**INFORMATION SUPPLIED**
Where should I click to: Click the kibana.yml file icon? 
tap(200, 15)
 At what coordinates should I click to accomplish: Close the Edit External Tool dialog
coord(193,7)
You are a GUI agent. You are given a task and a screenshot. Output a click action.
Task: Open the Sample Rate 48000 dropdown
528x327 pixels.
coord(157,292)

--

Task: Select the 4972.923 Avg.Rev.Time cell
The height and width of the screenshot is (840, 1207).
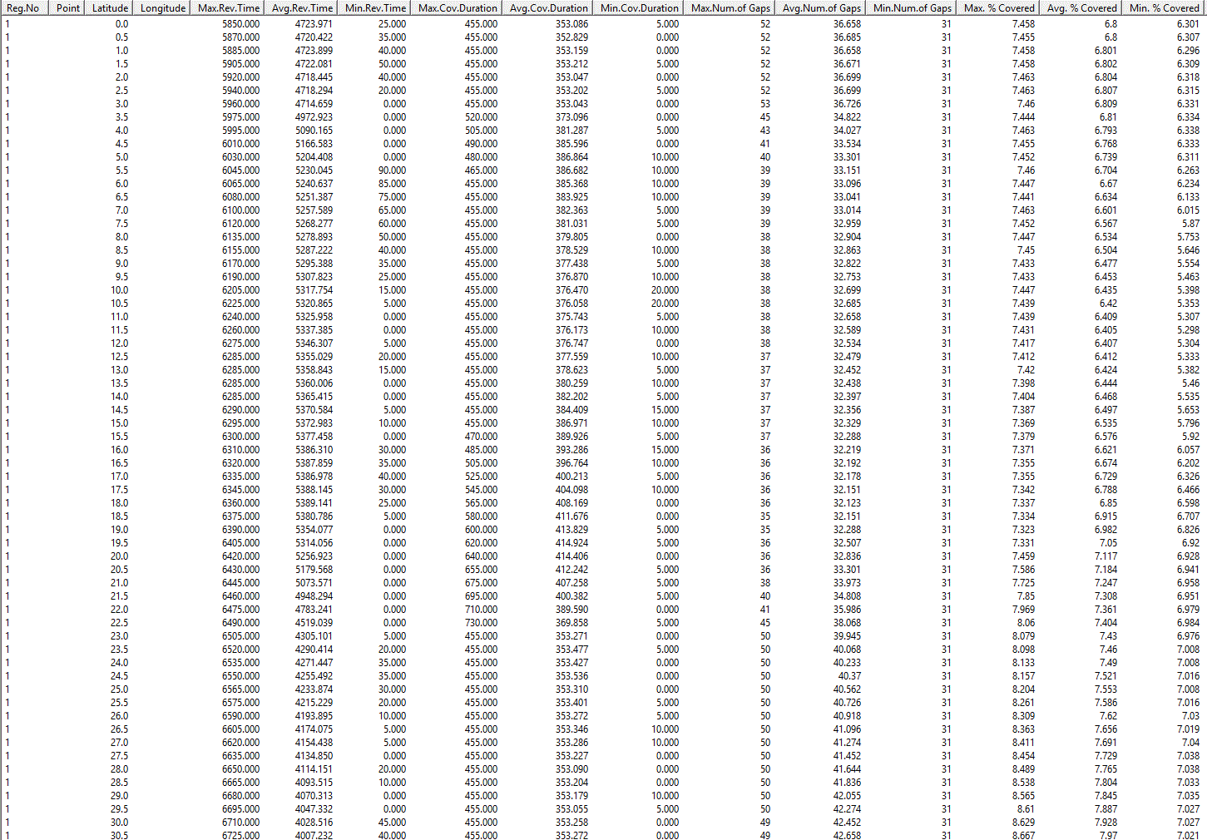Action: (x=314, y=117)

==

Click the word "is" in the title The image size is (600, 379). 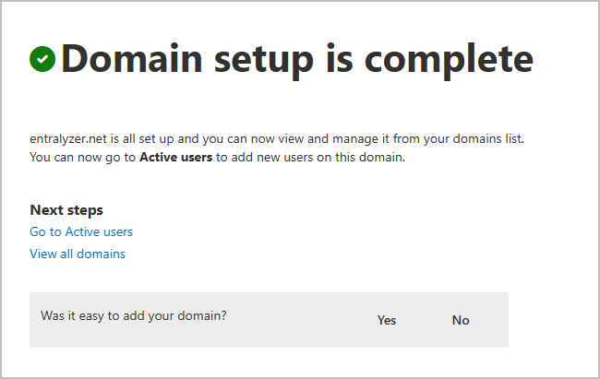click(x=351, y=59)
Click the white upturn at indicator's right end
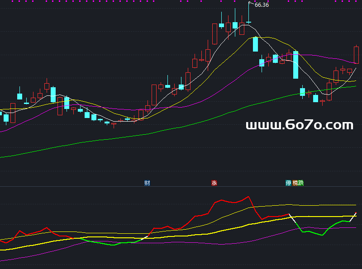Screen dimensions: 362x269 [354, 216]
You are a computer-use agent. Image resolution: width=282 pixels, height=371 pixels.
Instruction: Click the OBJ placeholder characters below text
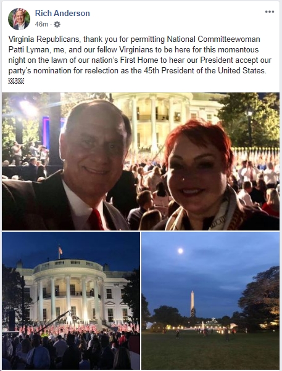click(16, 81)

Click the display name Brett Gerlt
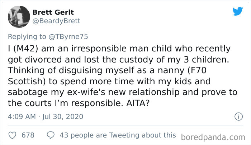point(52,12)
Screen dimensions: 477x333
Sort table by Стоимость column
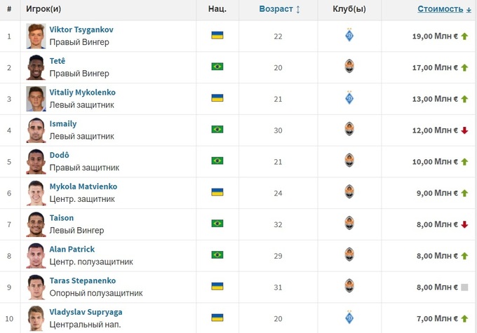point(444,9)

**WHAT YOU WILL DO**
Which lines above hold the string "agent"? Show each of them.

**SOLUTION TO THIS EXERCISE**
You are a GUI agent. You are given a task and a screenshot. Output a click action.
You are a computer-use agent. Image resolution: width=282 pixels, height=371 pixels.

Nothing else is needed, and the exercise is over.